Required work:
Locate the word "will" in the entries below, then gather every line that holds it.
================
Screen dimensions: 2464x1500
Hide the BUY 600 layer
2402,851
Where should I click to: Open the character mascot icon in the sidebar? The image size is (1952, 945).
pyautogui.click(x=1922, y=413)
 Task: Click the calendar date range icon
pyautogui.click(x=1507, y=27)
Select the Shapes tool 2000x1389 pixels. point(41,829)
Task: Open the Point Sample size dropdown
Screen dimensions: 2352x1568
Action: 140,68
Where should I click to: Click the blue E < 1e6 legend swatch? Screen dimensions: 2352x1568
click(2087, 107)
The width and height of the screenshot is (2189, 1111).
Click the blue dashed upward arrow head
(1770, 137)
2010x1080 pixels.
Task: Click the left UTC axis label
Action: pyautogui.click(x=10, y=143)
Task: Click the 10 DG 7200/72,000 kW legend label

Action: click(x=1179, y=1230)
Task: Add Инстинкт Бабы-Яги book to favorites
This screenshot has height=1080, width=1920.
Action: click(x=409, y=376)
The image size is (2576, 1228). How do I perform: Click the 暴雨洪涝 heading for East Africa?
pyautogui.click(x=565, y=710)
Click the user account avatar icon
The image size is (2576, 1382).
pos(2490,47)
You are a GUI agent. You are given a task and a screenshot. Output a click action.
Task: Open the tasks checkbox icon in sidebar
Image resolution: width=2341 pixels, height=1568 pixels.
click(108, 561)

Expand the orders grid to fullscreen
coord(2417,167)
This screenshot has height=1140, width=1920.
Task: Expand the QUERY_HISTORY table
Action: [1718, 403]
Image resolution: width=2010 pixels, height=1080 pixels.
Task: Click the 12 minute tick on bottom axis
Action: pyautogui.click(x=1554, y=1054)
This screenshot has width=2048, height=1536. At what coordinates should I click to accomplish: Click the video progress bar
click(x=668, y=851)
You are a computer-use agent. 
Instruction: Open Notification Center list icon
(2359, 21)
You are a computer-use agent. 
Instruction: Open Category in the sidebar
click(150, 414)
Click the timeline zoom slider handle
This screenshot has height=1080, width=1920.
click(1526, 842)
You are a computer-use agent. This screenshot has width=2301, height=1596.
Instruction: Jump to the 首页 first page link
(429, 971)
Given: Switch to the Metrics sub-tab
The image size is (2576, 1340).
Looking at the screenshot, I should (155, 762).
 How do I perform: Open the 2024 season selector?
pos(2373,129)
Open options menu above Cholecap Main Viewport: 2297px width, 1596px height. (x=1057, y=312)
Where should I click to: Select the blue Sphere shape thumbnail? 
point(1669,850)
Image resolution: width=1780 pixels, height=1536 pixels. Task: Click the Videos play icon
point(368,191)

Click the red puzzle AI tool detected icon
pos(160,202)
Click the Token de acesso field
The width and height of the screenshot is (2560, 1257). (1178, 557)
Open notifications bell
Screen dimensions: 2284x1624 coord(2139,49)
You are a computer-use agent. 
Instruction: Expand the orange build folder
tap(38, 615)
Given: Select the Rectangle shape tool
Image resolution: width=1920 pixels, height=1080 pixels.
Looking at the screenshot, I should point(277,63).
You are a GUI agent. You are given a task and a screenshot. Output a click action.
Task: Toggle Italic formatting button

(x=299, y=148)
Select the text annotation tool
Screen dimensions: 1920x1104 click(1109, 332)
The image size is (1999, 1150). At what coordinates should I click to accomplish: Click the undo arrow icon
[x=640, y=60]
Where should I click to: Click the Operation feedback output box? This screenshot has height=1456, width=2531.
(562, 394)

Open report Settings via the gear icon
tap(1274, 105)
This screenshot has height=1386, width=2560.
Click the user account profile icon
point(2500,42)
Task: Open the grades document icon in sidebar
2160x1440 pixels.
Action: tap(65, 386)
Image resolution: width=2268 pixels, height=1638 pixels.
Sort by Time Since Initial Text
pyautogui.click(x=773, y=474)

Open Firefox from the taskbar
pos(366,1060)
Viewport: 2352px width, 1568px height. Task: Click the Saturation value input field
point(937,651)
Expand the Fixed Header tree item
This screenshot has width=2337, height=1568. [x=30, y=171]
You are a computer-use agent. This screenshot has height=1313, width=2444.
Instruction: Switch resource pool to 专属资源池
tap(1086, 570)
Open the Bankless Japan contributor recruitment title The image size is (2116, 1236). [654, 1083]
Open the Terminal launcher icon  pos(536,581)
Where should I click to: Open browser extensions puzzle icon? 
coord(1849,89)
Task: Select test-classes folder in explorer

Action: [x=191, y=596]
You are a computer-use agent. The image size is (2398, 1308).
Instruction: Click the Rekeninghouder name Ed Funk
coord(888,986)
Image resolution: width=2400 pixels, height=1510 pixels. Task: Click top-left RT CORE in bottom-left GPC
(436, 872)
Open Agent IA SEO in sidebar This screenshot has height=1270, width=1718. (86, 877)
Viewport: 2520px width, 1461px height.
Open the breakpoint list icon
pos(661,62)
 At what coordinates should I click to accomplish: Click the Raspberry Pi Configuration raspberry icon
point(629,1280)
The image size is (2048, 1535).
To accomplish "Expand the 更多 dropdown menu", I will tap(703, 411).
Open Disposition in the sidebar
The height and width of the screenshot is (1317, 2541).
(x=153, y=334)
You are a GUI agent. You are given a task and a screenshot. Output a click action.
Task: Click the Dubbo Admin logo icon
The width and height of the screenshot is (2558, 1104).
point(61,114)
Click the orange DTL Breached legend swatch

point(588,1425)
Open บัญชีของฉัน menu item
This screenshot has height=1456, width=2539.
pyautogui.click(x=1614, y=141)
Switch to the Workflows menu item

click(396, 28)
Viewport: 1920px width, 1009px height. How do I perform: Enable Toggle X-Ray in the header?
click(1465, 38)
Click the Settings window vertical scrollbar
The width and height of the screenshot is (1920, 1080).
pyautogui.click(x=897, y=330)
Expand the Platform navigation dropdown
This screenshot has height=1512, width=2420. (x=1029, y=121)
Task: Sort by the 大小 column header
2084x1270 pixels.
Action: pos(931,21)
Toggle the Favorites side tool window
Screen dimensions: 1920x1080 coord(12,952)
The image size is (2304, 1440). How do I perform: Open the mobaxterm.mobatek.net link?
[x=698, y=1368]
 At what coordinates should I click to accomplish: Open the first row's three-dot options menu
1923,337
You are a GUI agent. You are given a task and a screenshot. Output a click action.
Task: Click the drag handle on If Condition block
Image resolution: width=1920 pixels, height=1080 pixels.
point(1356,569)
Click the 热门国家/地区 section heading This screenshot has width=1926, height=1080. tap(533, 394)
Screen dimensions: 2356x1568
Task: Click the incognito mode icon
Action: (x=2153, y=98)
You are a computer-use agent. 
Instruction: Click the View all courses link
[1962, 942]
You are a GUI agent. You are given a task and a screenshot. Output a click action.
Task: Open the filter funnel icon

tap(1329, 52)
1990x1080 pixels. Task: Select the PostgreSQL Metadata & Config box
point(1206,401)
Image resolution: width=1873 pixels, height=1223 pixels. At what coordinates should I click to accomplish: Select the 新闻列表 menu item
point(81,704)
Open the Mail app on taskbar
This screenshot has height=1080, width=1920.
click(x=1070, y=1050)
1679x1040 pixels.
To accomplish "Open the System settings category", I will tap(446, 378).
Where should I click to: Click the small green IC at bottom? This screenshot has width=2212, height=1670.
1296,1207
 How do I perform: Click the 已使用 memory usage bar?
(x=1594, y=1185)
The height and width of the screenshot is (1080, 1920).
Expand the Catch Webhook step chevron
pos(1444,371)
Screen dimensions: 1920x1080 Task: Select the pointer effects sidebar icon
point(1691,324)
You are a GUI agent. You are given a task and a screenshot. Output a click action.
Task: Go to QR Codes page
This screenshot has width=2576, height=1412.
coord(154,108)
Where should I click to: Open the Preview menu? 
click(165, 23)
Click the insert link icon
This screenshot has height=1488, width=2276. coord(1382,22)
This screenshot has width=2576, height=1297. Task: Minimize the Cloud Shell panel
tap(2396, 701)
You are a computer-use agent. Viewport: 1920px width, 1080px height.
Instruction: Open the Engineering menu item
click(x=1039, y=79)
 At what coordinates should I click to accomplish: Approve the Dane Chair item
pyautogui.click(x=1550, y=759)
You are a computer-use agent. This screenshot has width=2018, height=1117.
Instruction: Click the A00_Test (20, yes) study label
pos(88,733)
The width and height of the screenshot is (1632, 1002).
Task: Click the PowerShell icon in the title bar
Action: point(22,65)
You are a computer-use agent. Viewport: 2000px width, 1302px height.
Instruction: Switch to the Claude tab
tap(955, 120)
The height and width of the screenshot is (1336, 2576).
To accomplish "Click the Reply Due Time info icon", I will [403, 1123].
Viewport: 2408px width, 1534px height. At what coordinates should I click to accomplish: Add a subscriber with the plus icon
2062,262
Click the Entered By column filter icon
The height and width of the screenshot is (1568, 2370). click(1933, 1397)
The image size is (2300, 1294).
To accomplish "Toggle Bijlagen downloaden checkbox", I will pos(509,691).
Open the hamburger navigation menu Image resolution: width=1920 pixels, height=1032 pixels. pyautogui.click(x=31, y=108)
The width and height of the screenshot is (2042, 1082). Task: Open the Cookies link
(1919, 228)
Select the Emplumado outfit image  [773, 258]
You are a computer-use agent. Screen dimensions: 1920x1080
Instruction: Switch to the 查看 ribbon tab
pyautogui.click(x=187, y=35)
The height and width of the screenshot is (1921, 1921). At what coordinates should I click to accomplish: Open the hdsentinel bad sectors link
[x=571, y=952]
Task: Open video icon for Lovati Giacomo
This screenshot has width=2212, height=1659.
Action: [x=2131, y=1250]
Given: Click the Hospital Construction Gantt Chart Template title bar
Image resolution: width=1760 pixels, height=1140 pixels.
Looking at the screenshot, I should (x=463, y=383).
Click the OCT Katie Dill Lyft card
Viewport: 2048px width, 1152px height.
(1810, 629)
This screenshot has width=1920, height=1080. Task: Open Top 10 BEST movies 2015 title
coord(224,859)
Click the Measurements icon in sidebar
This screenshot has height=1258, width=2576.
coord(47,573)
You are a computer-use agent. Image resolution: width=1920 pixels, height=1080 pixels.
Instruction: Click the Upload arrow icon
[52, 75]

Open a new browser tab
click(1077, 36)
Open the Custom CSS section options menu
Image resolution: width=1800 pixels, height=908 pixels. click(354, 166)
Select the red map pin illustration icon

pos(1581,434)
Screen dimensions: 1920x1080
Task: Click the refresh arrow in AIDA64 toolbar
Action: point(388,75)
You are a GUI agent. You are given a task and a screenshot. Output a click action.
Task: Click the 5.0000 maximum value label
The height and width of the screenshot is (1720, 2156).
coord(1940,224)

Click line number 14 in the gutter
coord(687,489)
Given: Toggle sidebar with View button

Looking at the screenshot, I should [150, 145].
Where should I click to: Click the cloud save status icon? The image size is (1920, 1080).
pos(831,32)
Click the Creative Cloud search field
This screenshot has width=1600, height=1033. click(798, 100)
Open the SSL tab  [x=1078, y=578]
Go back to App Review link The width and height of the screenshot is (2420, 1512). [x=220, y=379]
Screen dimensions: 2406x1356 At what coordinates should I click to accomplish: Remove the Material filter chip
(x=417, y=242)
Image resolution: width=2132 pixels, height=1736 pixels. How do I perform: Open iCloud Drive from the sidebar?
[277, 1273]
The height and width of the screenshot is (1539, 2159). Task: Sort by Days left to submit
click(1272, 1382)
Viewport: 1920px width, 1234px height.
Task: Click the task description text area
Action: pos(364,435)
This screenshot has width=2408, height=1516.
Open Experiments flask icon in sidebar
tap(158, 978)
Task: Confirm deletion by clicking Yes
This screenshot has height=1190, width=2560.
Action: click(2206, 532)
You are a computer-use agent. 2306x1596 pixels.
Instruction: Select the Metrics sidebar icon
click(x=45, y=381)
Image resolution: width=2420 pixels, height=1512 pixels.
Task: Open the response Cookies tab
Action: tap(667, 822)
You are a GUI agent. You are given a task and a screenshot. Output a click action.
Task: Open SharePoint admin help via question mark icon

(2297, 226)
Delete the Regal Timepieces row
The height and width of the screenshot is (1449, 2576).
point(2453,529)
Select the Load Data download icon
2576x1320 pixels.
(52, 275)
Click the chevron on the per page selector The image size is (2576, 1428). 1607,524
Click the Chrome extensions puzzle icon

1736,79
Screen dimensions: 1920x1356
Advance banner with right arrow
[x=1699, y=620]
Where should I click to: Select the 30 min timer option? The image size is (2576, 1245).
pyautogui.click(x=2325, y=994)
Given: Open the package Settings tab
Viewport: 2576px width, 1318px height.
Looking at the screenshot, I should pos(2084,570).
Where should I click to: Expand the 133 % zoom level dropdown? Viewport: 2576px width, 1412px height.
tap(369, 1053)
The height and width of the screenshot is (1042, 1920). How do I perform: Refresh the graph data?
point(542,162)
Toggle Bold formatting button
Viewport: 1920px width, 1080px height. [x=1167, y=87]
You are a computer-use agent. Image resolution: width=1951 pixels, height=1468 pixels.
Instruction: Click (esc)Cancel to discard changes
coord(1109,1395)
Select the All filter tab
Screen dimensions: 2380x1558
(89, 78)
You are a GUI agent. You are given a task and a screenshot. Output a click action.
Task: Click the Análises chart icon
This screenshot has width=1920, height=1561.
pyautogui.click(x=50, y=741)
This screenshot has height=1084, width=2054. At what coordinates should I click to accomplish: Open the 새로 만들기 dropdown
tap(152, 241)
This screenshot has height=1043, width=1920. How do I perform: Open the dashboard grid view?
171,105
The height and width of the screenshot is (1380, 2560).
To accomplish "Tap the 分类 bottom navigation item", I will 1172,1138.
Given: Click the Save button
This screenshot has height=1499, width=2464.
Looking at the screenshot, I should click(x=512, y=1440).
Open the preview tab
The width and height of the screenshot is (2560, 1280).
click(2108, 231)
================
Your solution:
To accomplish "Expand the 更多 dropdown menu", I will tap(703, 411).
To accomplish "Open the System settings category", I will tap(446, 378).
To accomplish "Click the Reply Due Time info icon", I will [403, 1123].
To accomplish "Toggle Bijlagen downloaden checkbox", I will pos(509,691).
To accomplish "Tap the 分类 bottom navigation item", I will 1172,1138.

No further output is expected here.